Singer-songwriter Dar Williams knows how captivating the music and the water can be at the Clearwater Festival. "You can't go to Croton Point Park and not fall in love with the Hudson River," said Williams, a Cold Spring resident and a recurring festival performer.
The love of the river is what spurred folk legend Pete Seeger to launch the nomadic "Folk Picnics" in the late 1960s as a way of cleaning up the polluted Hudson. This year, Seeger and about 20,000 others will gather June 15-16 to celebrate the 35th anniversary of the festival's rebirth as The Great Hudson River Revival, and its roots in Croton Point Park.
From its humble beginnings, the event has developed into the country's premier environmental celebration while holding fast to its original spirit.
THE FIRST GREAT HUDSON RIVER REVIVAL
In 1966, Seeger announced plans to build a ship to bring attention to the contaminated Hudson River. The Putnam County native and Fishkill resident played several fundraising concerts, known as Folk Picnics, along the river, and the contributions he collected helped build the Sloop Clearwater. The ship became a national symbol of environmental advocacy, and led to the founding of the nonprofit Clearwater organization.
Seeger's annual concert series attracted well-known musicians such as Don McLean and Arlo Guthrie, and grew in popularity. In 1978, Phil Ciganer, owner of the venerable music venue Towne Crier Cafe (which recently ended its 25-year lease in Pawling), came aboard as the festival's first director.

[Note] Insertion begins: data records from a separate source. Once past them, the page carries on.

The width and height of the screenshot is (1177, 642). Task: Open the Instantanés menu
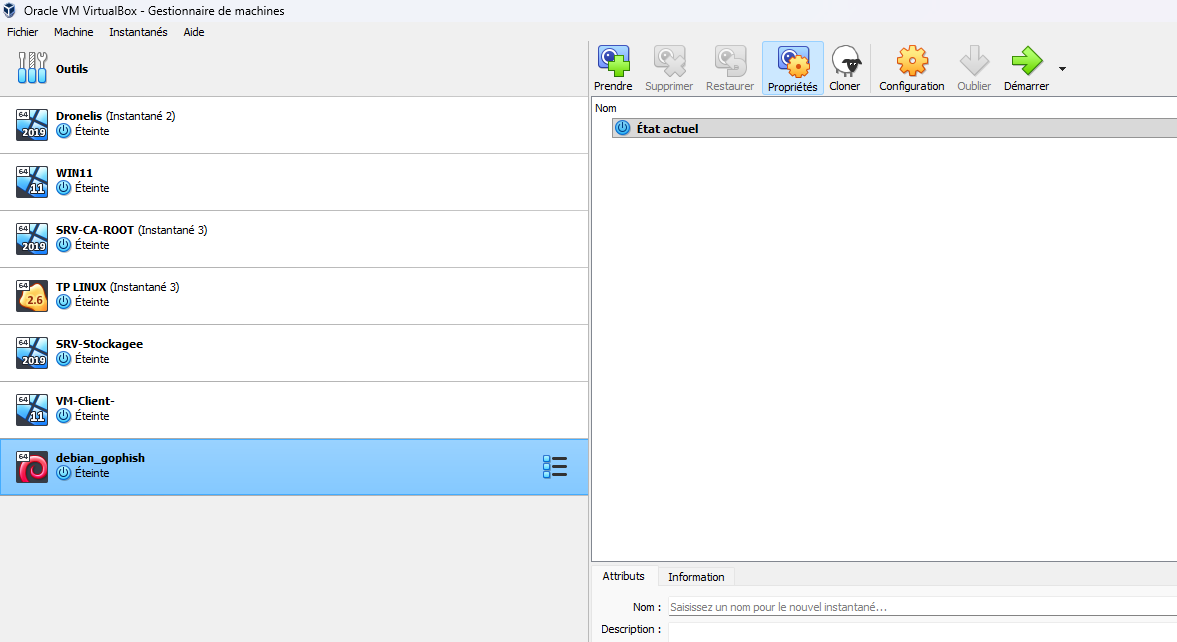(138, 32)
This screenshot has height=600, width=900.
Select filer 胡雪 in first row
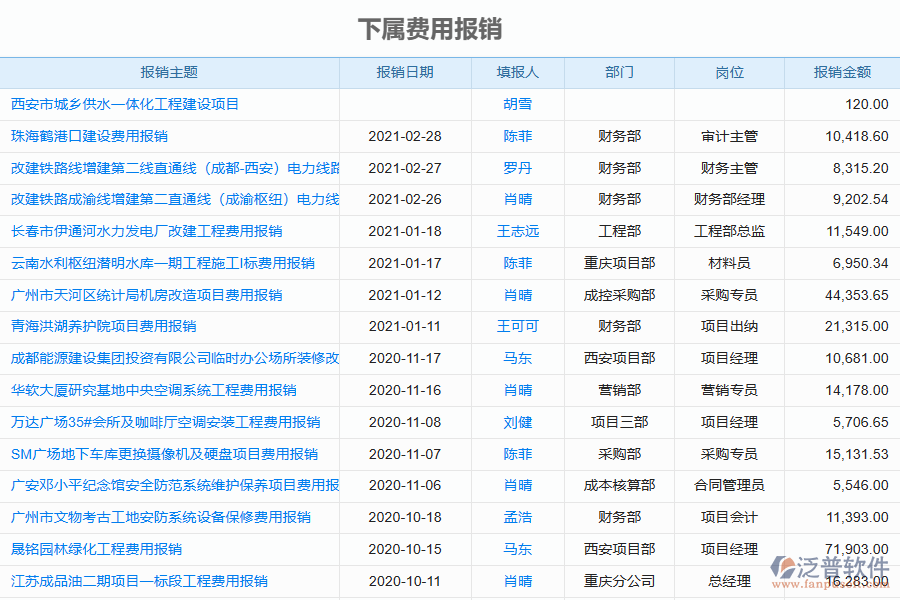pos(516,104)
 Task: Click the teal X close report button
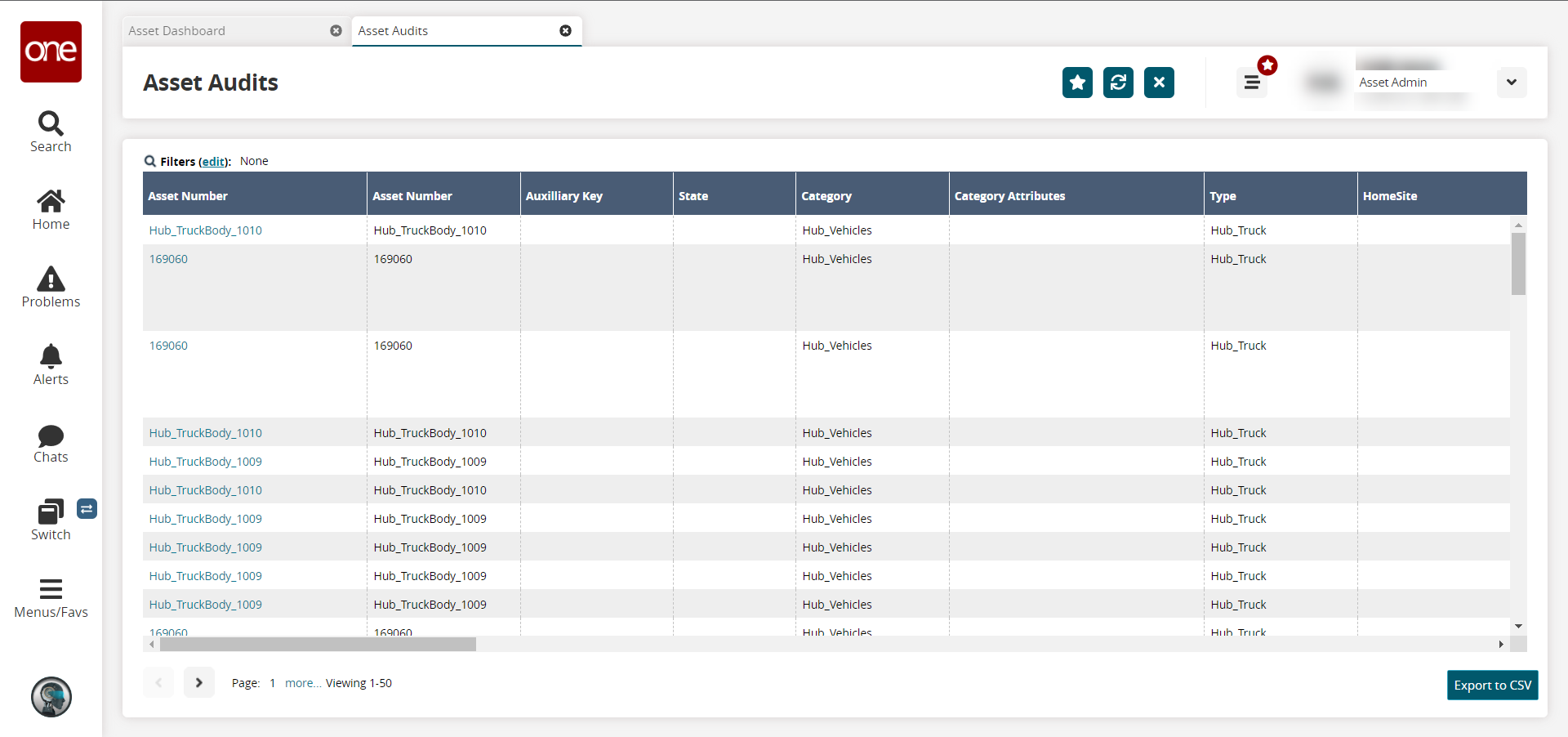tap(1159, 83)
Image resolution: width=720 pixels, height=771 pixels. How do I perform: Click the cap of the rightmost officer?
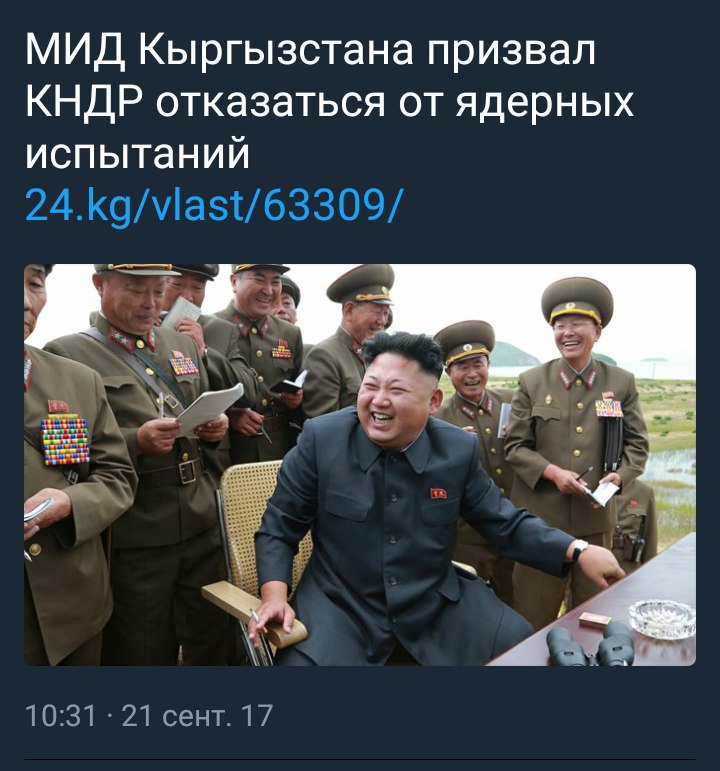click(x=577, y=299)
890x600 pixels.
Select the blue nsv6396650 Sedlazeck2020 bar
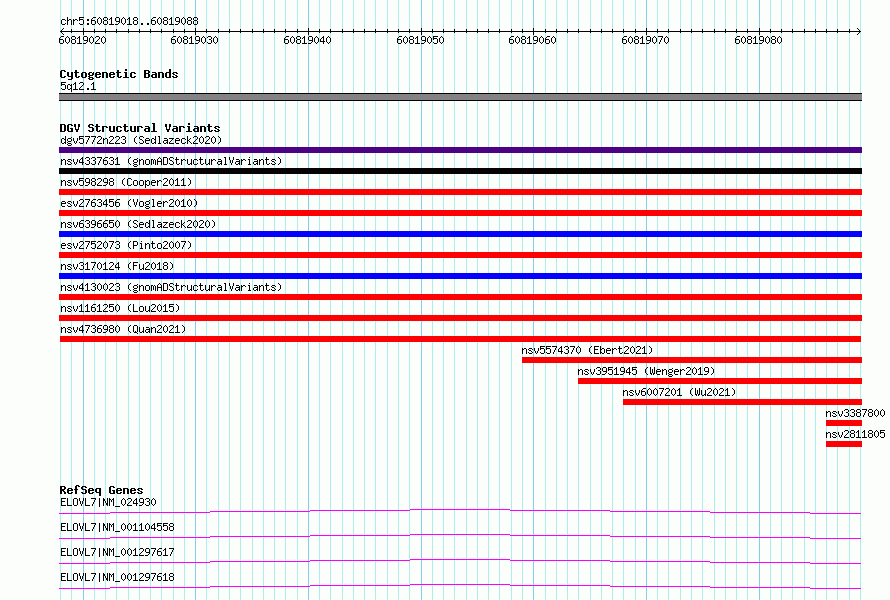(x=460, y=234)
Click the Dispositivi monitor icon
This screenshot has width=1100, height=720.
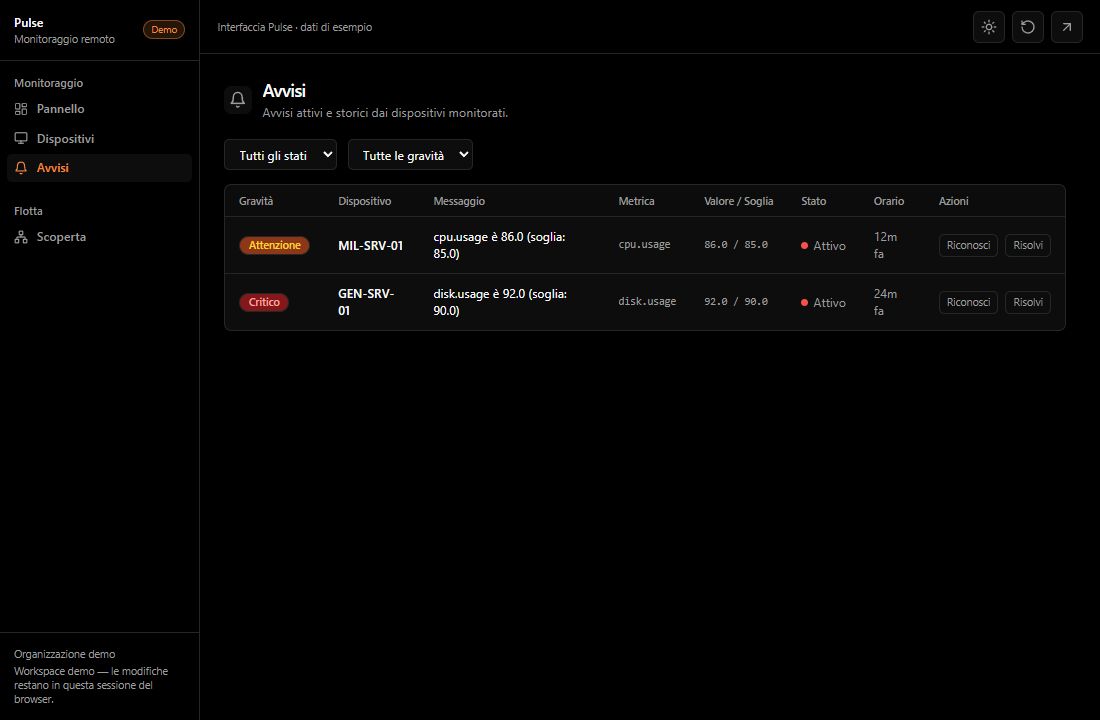coord(21,138)
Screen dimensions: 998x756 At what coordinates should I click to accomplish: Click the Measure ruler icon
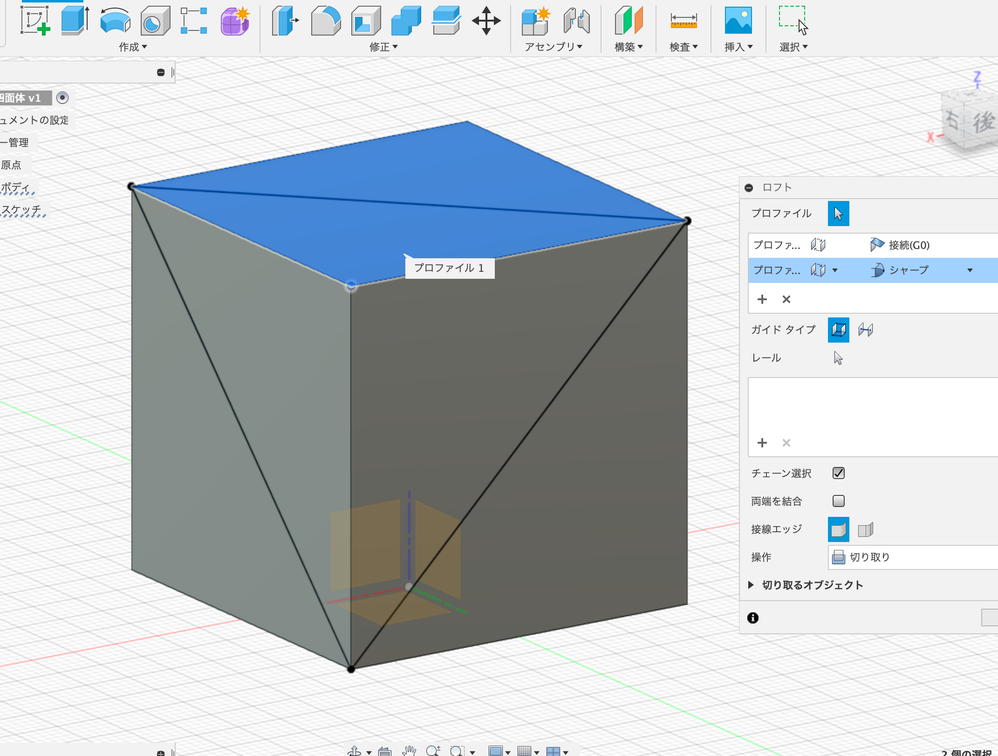[684, 20]
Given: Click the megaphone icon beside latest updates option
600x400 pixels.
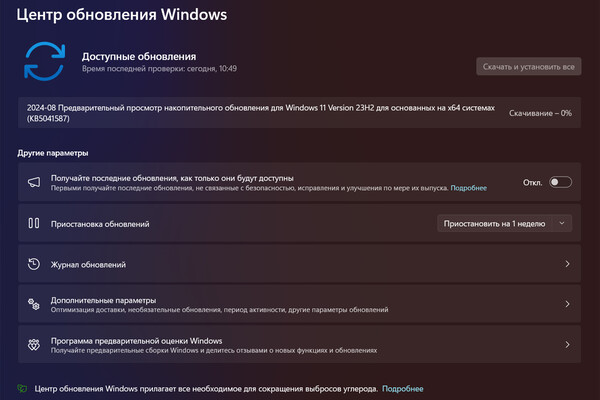Looking at the screenshot, I should coord(33,182).
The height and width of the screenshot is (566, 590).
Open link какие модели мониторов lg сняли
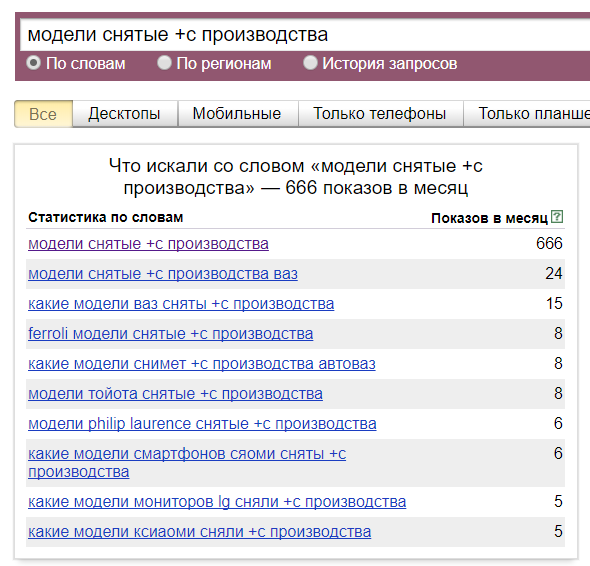click(x=217, y=502)
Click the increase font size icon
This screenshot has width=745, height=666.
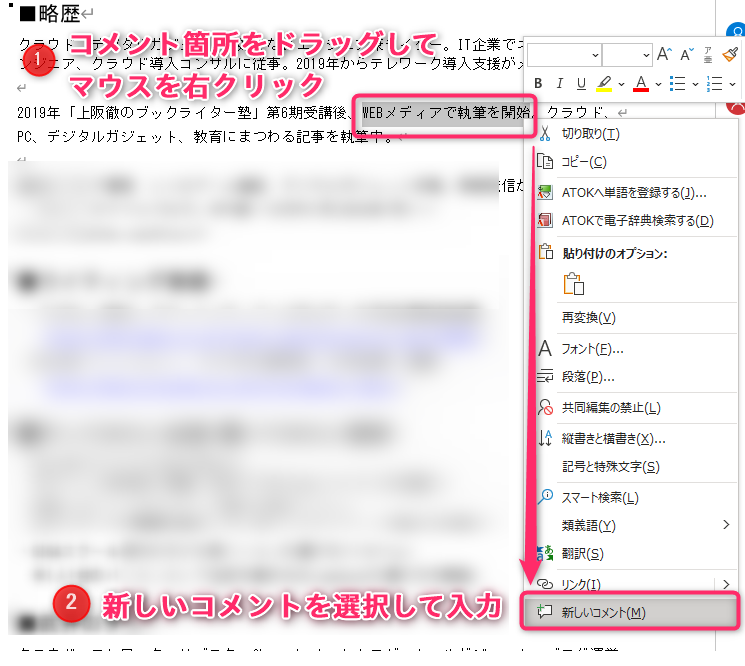pyautogui.click(x=664, y=54)

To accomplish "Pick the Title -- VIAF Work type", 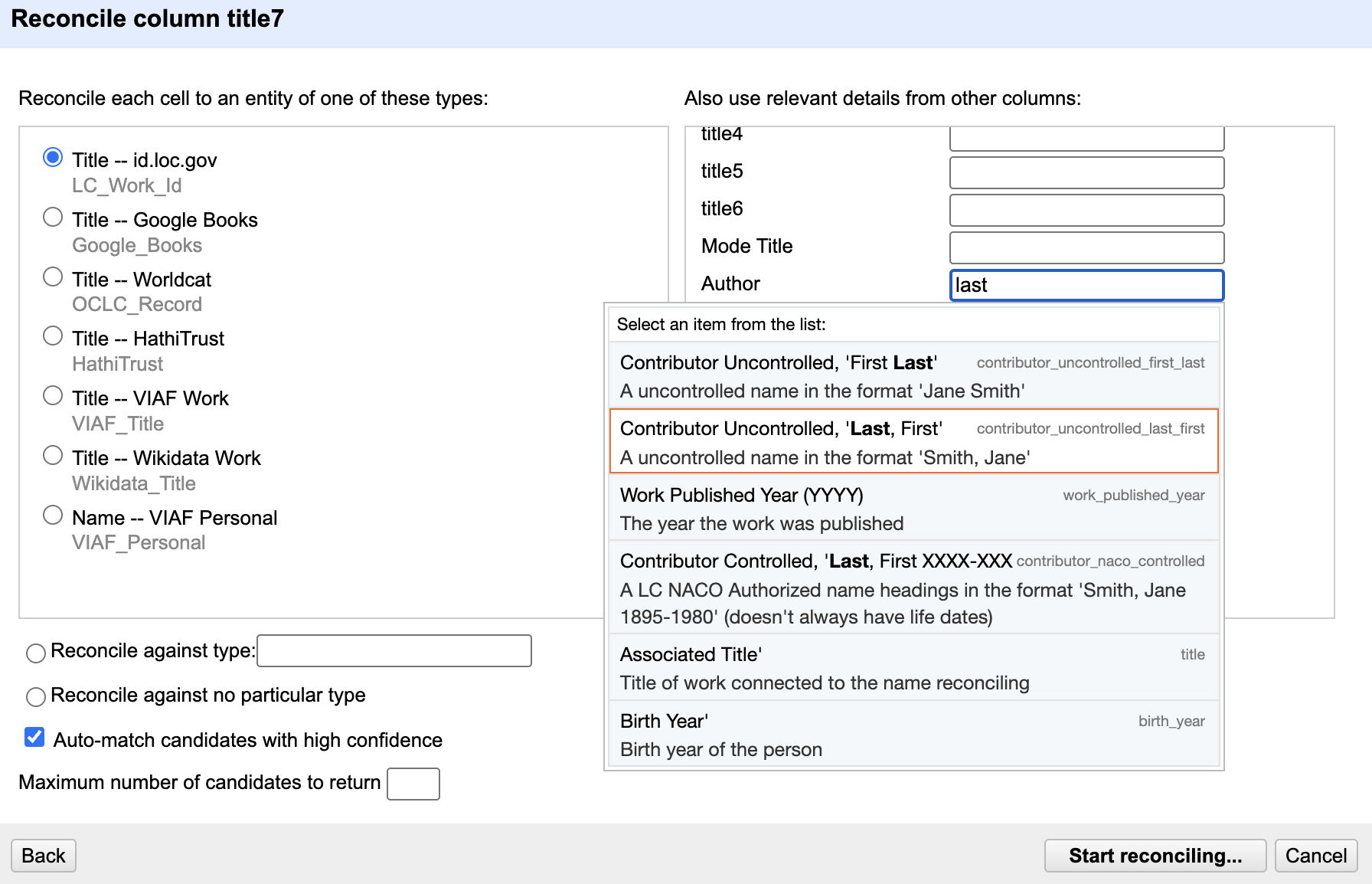I will coord(53,396).
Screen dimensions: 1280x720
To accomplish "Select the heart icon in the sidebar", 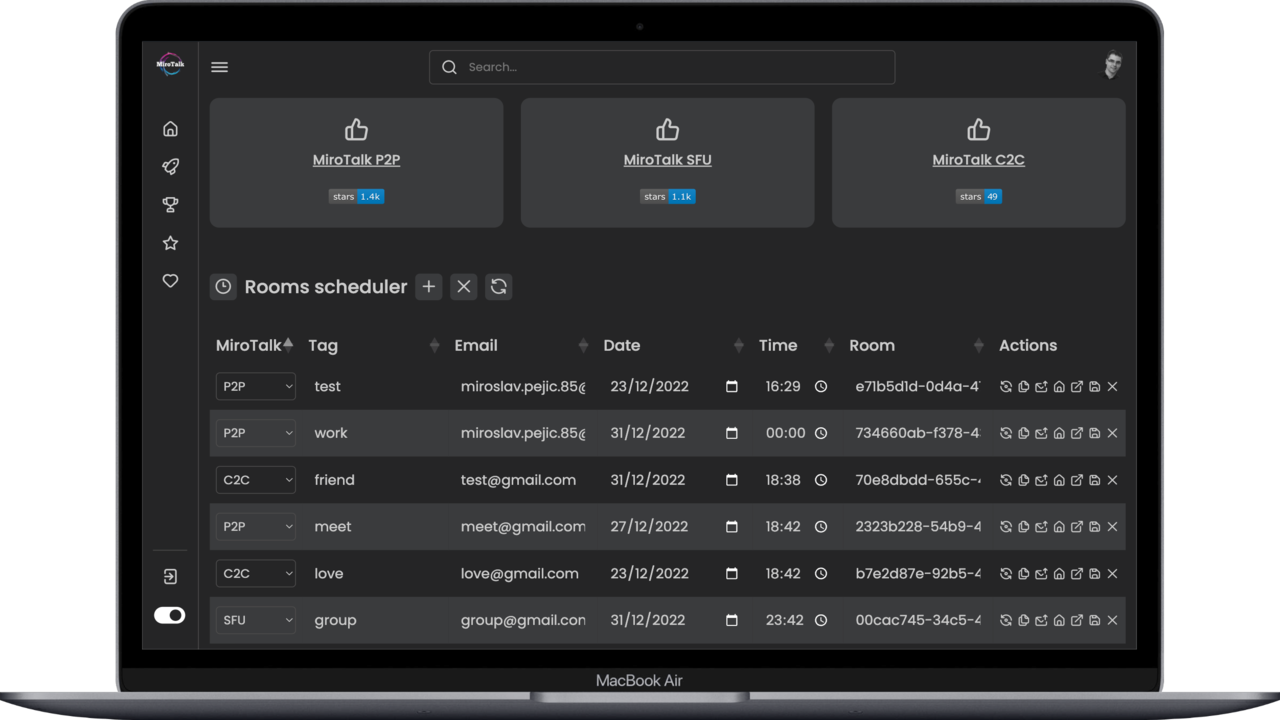I will point(170,281).
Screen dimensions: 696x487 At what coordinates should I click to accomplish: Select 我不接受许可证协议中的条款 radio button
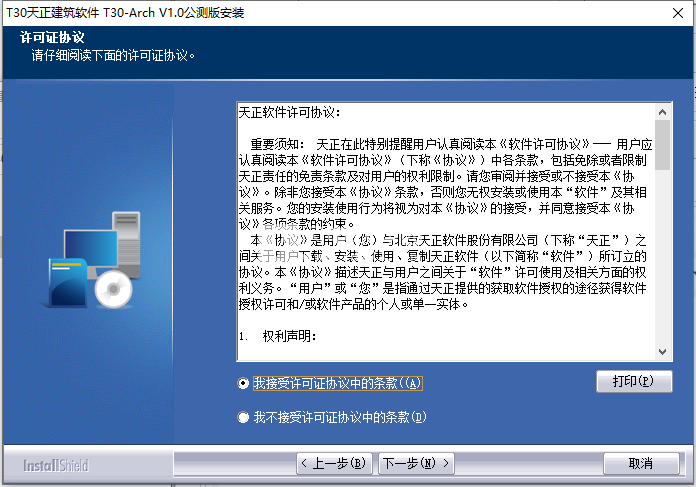pos(243,417)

Ciganer set schedules for performances and added additional stages to the Folk Picnics, which have grown to seven today. Perhaps the most significant change Ciganer made was moving the concerts, which had taken place in a variety of river towns, to a permanent spot in Croton Point Park overlooking the river, which in turn gave the festival a new name: The Great Hudson River Revival.
Besides Seeger, the rechristened concert included notable folk artists such as Elizabeth Cotten, Steve Goodman, Guthrie and Kate and Anna McGarrigle. Ciganer said he also brought in "musicians that represented every continent."
"We're a big melting pot here," said Ciganer, who served as festival director for four years. "And we should have an event that represents the area we live in."
DIVERSITY AT CLEARWATER
Steve Lurie, the festival's current director, has continued to offer a diverse roster of artists. Even though its roots are traditional American folk music, Lurie said he views Clearwater "as a folk festival, but with a very global perspective."
Lurie has brought in artists such as West African musicians Tinariwen and the Israeli group Balkan Beat Box -- groups that might not be likely to play such large venues. "I feel like from a presenter's point of view that I have a responsibility to educate the audience, to an extent ... by presenting acts that they may have never heard of or seen, that are culturally significant," he said.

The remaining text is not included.